You deploy a web application running on a Cloud Engine instance in the asia-northeast1-a zone. You want to eliminate the risk of possible downtime due to the failure of a single Compute Engine zone while minimizing costs.

What should you do?

  1. Deploy another instance in asia-northeast1-b. Balance the load in asia-northeast1-a, and asia-northeast1-b using an Internal Load Balancer (ILB).
  2. Deploy multiple instances on asia-northeast1-a, asia-northeast1-b, and asia-northeast1-c. Balance the load across all zones using an Internal Load Balancer (ILB).
  3. Create an instance template and deploy a managed instance group in a single zone. Configure a health check to monitor the instances.
  4. Create a snapshot schedule for your instance. Set up a Cloud Monitoring Alert to monitor the instance. Restore the instance using the snapshot when the instance goes down.

Correct Answer: 1

You can host your Compute Engine resources in different geographical locations called regions. A region is composed of three or more zones. Zones are isolated locations within a region. Compute resources like VMs and persistent disks are hosted on these regions.

Google recommends deploying applications in multiple regions and zones to protect them from unforeseen component failures or even sudden zonal and regional outages. This makes your application fault-tolerant and highly available.

Hence, the correct answer is: Deploy another instance in asia-northeast1-b. Balance the load in asia-northeast1-a  and asia-northeast1-b using an Internal Load Balancer (ILB).

The option that says: Create an instance template and deploy a managed instance group in a single zone.

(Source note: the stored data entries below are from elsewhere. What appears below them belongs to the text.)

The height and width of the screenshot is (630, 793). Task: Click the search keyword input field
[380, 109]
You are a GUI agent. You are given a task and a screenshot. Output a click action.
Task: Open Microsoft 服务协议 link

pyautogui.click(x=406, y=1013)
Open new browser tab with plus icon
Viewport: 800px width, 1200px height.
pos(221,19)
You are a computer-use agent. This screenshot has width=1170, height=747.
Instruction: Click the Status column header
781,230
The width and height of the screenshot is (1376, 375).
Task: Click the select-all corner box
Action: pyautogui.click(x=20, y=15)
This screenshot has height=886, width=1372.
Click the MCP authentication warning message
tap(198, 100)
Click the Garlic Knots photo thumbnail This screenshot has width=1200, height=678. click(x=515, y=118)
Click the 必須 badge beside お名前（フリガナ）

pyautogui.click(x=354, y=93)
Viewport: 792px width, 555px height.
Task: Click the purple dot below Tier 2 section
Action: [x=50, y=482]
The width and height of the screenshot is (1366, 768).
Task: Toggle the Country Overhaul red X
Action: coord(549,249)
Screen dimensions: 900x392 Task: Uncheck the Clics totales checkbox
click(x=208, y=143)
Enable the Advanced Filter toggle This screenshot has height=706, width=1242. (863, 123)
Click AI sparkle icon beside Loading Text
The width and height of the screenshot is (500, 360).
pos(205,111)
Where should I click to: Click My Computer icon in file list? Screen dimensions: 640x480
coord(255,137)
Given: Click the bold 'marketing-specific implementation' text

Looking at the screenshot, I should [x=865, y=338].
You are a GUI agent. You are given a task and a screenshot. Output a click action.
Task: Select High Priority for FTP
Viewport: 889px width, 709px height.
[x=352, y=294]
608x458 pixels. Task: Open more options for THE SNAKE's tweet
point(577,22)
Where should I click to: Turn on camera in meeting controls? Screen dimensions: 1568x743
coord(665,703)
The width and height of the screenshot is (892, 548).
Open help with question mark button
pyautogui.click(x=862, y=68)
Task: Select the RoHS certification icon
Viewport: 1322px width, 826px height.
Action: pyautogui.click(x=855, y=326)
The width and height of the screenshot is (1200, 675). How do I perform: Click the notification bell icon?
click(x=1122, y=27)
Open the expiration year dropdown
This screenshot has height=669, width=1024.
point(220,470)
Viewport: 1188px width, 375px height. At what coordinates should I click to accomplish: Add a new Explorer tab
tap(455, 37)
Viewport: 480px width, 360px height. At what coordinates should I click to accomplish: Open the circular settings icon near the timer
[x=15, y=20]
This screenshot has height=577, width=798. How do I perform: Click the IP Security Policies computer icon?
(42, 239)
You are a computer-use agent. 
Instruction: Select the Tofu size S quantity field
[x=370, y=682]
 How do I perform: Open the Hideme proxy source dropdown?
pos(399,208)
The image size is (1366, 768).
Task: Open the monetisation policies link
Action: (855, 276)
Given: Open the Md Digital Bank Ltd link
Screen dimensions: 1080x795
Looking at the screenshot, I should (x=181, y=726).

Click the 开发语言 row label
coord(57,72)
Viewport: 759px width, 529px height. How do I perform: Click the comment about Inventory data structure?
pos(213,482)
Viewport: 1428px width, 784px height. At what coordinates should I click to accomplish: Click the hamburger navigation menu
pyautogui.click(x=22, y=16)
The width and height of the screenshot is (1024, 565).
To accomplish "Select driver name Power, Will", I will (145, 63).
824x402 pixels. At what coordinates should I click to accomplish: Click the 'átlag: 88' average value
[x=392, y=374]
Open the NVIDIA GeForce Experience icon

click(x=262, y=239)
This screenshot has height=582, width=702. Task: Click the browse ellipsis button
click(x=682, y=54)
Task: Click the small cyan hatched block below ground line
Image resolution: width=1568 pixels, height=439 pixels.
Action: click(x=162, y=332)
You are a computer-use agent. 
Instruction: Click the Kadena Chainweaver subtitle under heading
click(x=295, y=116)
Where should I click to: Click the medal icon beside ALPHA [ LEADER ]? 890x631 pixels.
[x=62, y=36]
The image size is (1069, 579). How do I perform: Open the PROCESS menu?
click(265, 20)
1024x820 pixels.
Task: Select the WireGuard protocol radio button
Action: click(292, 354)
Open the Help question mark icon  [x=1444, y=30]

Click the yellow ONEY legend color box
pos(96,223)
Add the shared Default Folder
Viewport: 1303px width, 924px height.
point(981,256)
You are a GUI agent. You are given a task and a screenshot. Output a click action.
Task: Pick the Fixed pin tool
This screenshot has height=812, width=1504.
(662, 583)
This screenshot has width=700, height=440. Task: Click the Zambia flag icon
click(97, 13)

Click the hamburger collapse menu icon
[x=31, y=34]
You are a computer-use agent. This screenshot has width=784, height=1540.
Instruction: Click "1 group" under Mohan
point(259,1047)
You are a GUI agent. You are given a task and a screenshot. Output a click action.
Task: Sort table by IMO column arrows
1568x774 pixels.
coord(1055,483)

Configure a health check to monitor the instances is incorrect because this doesn’t make the application withstand a zonal outage. When the single zone is selected as the location of the managed instance group, it only spawns instances on a single zone.

The option that says: Deploy multiple instances on asia-northeast1-a, asia-northeast1-b and asia-northeast1-c. Balance the load across all zones using an Internal Load Balancer (ILB) is incorrect because having the application deployed on all zones (asia-northeast1-a, asia-northeast1-b, and asia-northeast1-c) will incur more cost. Deploying the application on two zones is more cost-effective and will already satisfy the given requirements.

The option that says: Create a snapshot schedule for your instance. Set up a Cloud Monitoring Alert to monitor the instance. Restore the instance using the snapshot when the instance goes down is incorrect because this solution can’t protect the application from zonal failure. This only gives you an application backup that requires a lot of time to restore.

Reference: 
https://cloud.google.com/compute/docs/load-balancing-and-autoscaling
https://cloud.google.com/compute/docs/regions-zones

Note: This question was extracted from our Google Certified Associate Cloud Engineer Practice Exams.

Question 2

Your team maintains an application that receives SSL/TLS-encrypted traffic on port 443. Your customers from various parts of the globe report latency issues when accessing your application. 

What should you do?

  1. Use an External HTTP(S) Load Balancer in front of your application.
  2. Use an SSL Proxy Load Balancer in front of your application.
  3. Use a TCP Proxy in front of your application.
  4. Use an Internal HTTP(S) Load Balancer in front of your application.

Correct Answer: 2

A load balancer distributes user traffic across multiple instances of your applications. By spreading the load, load balancing reduces the risk that your applications experience performance issues.

The external HTTP(S) load balancer and SSL proxy load balancer terminate Transport Layer Security (TLS) in locations that are distributed globally, so as to minimize latency between clients and the load balancer. If you require geographic control over where TLS is terminated, you should use Network Load Balancing instead, and terminate TLS on backends that are located in regions appropriate to your needs.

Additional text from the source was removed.